This project is about locating the vehicle number plate and capturing the registration number from there using SSD object model and OCR technology.
This model has several use cases like - granting access to vehicles based on registration number - capturing parking violations - maintaining a record of vehicles entering and leaving a parking lot
This project uses SSD object detection model.

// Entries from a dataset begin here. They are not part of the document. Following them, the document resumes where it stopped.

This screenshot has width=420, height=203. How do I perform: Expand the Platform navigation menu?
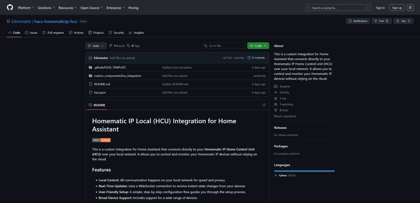coord(26,8)
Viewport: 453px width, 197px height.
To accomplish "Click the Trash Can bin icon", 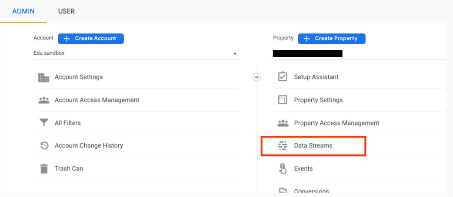I will 43,169.
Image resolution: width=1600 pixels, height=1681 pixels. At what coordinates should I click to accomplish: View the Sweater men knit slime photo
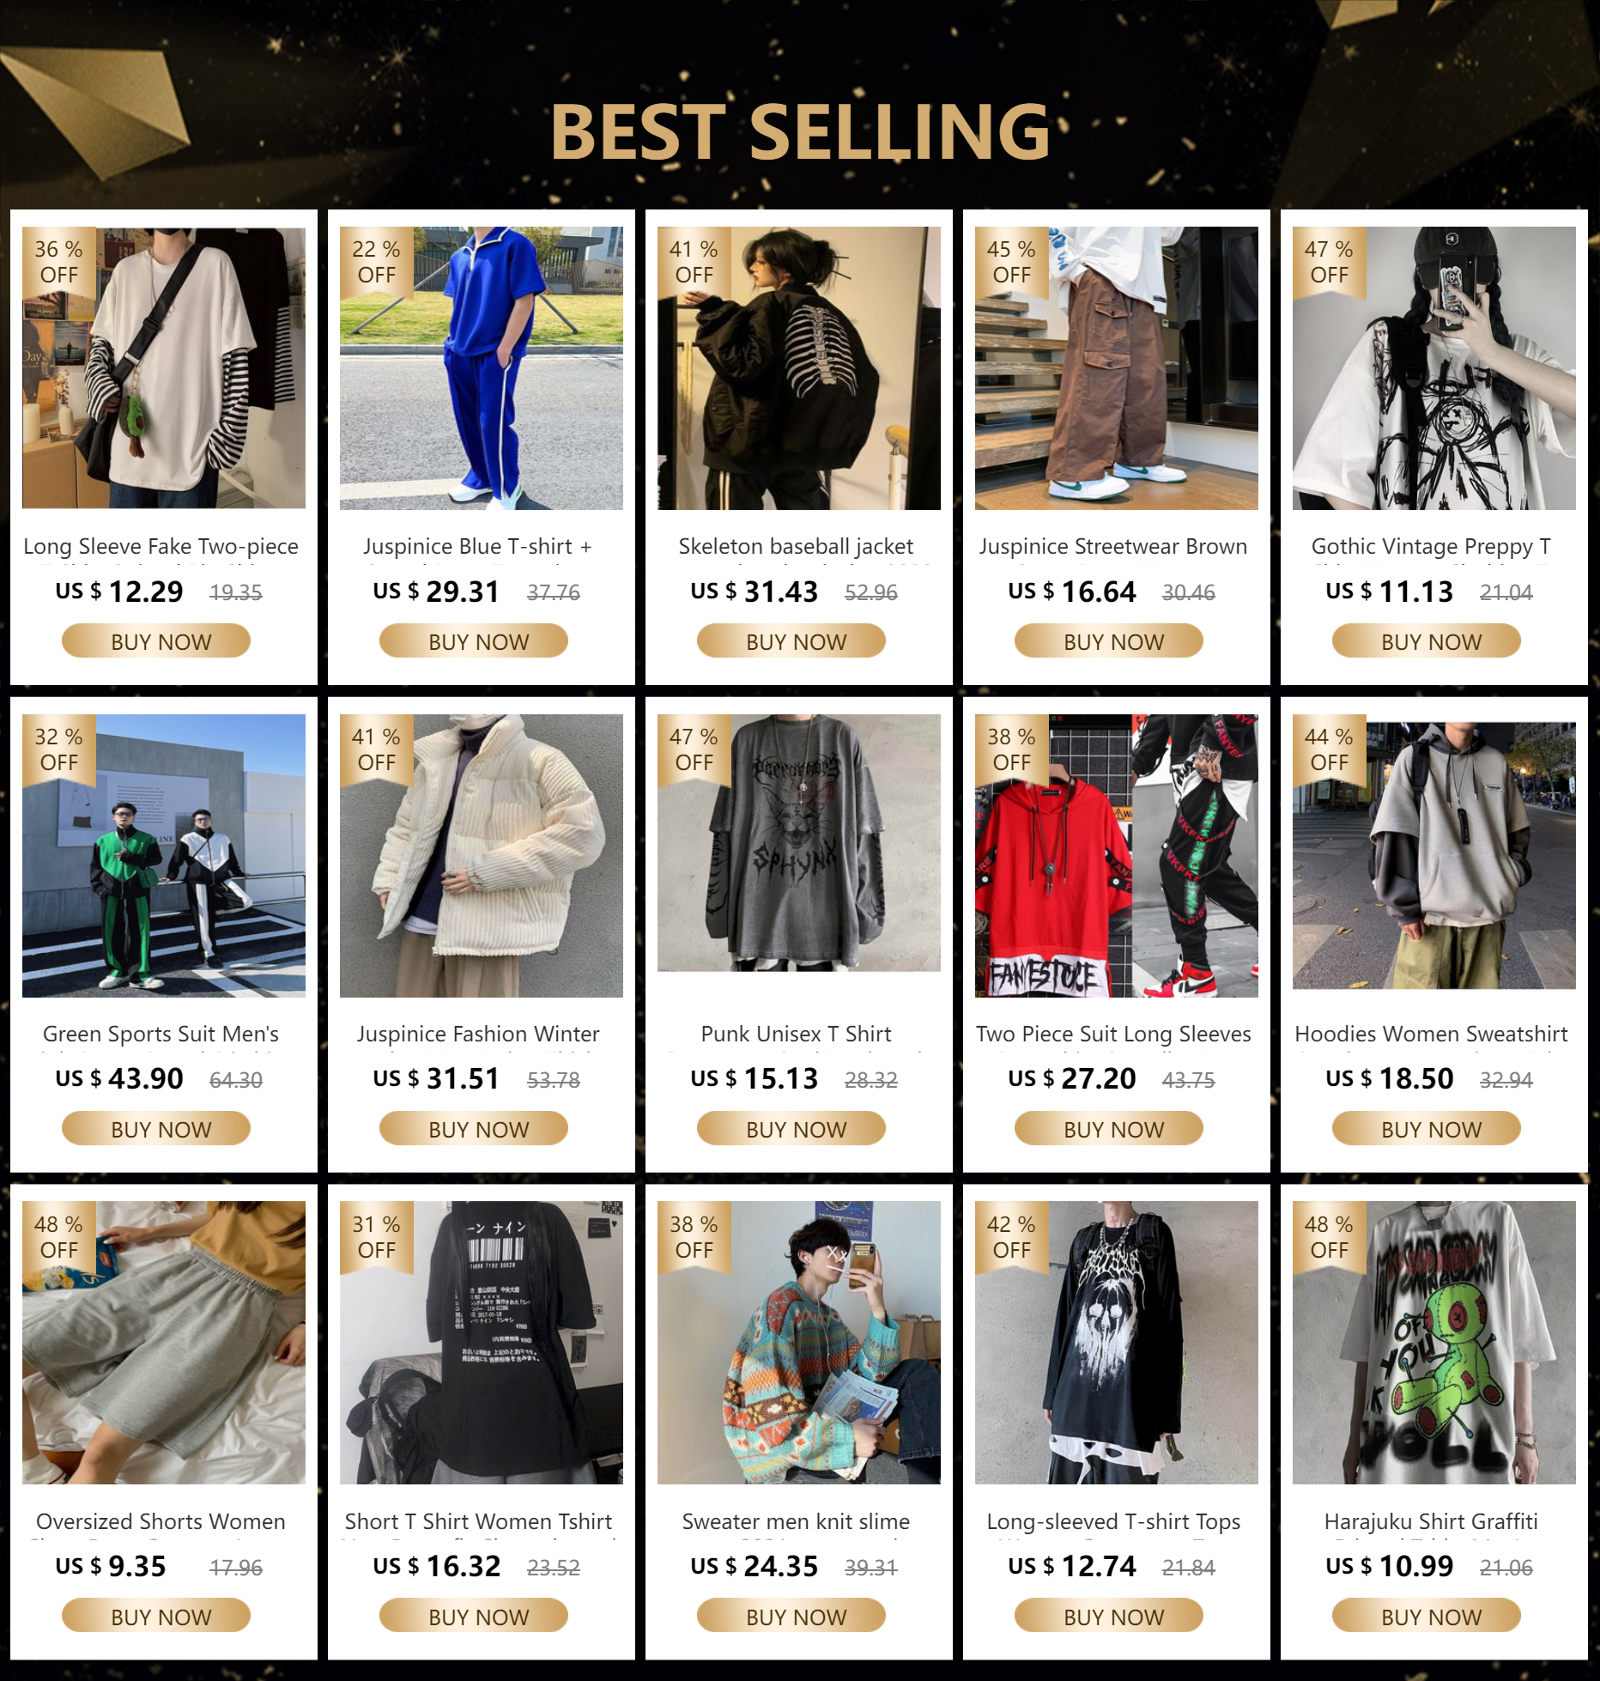[x=798, y=1343]
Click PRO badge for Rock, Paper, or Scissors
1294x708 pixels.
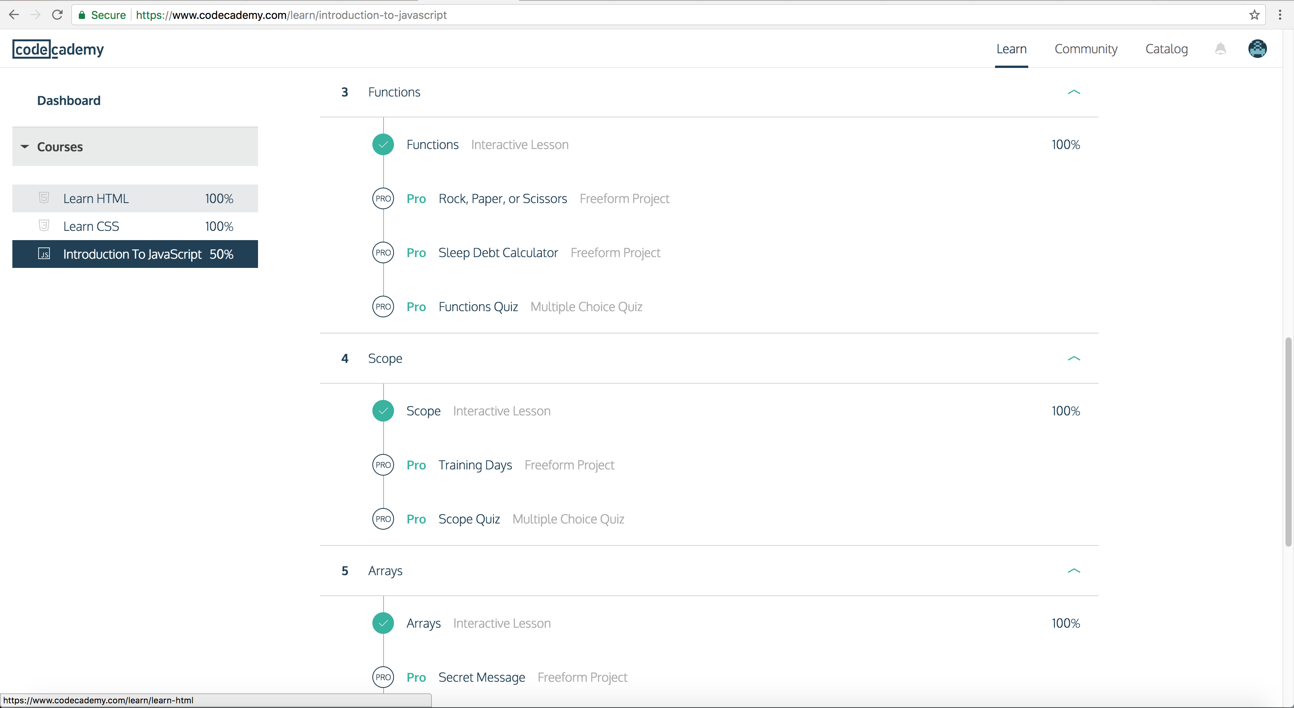pyautogui.click(x=383, y=198)
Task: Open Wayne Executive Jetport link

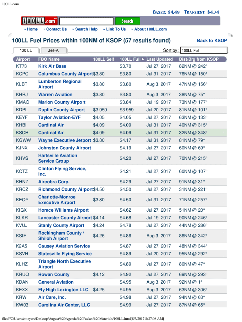Action: click(x=64, y=140)
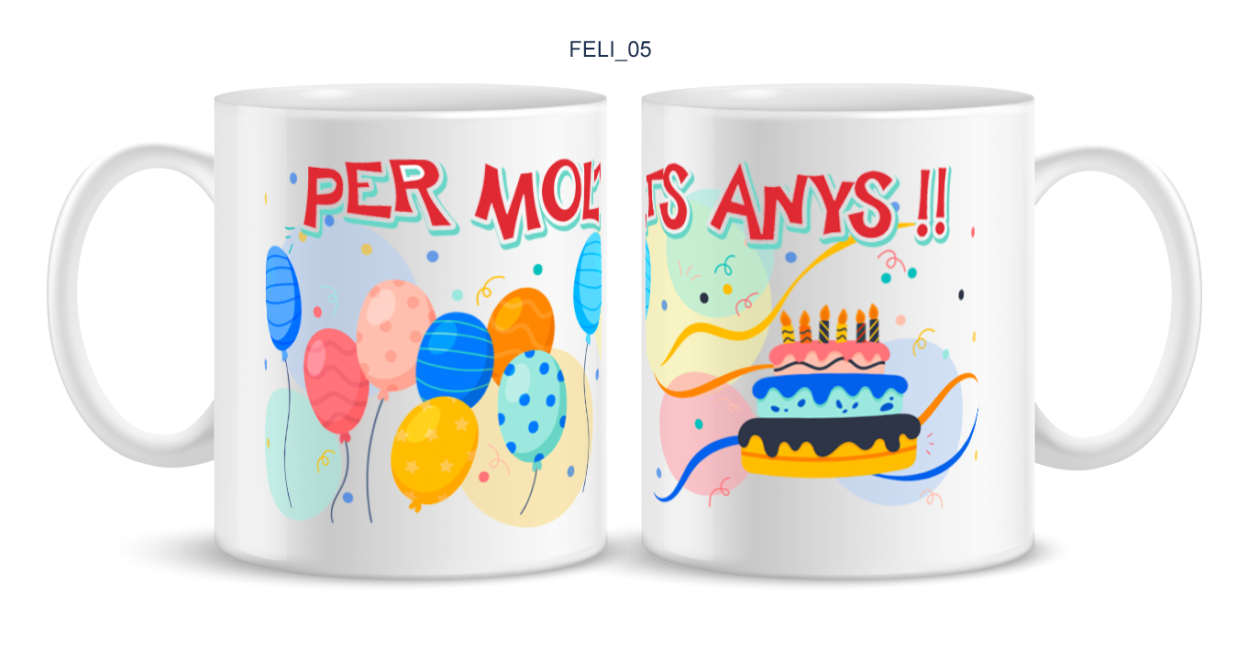This screenshot has width=1248, height=650.
Task: Click the pink top tier of the cake
Action: click(x=830, y=357)
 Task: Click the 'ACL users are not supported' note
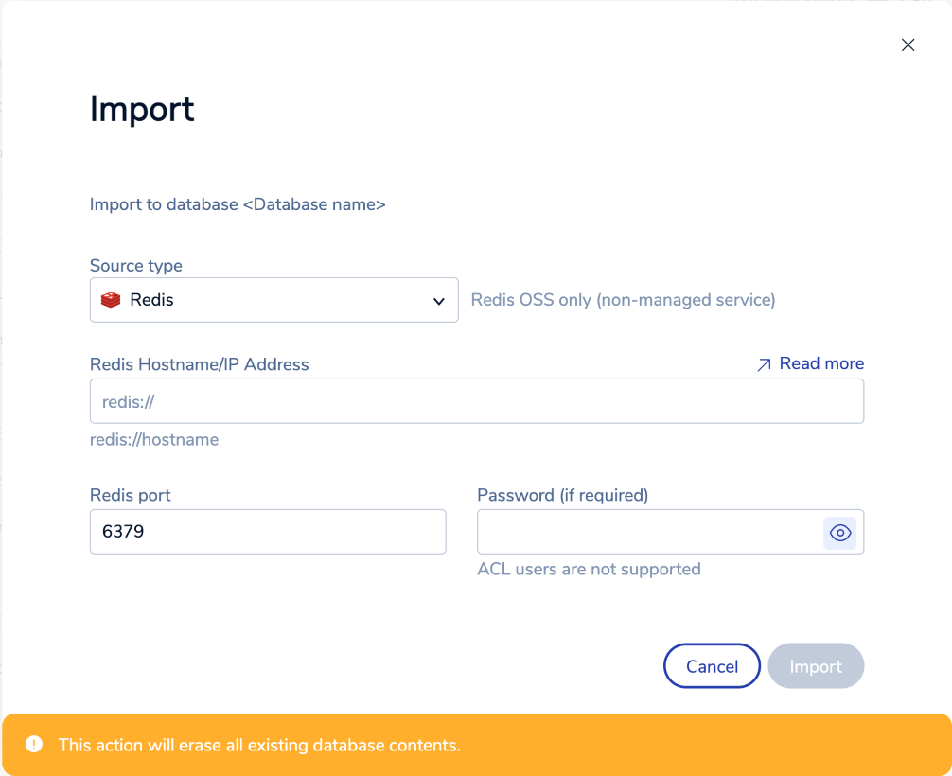tap(589, 569)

POST http://127.0.0.1/predict
Parameter | Type | Description |
---|---|---|
image |
string |
base64 notation of image |
To deploy this project, please follow the below steps in the same order
create environment
conda create -n <envname> python=3.6 -y
activate the environment
conda activate <envname>
install the requirements file
pip install -r requirements.txt
download the .pb file from below location and keep it in datasets/experiment_ssd/2018_07_25_14-00/exported_model
https://drive.google.com/drive/folders/1ZNUoxpuvylhEOAflXE6c_0JmaEuTnACF?usp=sharing
create a working directory to hold this project and use the below git commands to push work directory contents to your git repo
git init
git add . && git commit -m "first commit"
git remote add origin https://github.com/.......git
git branch -M main
git push origin main
- Go to GCP platform
- Create a project like ANPR (for example)
- Go to Navigation Menu (left hand corner) >> API & Services > Dashboard
- Enable API & Services
- Go/Search for Cloud Vision API and Enable
- Left side Credentials > Top Create Credentials > Generate API Key and copy this
- Open the project in pycharm
- Go to rest-server.py line 64 numberPlateVal = detect_license_plate(ik)
- Navigate to detect_license_plate method in getNumberPlateVals.py line 5 url, replace key= with the current key
- Start the service via python rest-server.py
- Go to https://base64.guru/converter/encode/image and convert selected image to base64 format.
- start Postman service
- POST with json format key "image" and value "base64 encoding of image" to URL http://127.0.0.1:5000/predict
- The output will be base64 string for the cropped portion of the image where the number plate is located and the value of number plate like "numberPlateVal": "KA01MR8041".
- This dict – key and value will come after passing thru the OCR
- In real time when getting data from camera, we do cv2.videocapture and cam.read to get continuous image from the camera.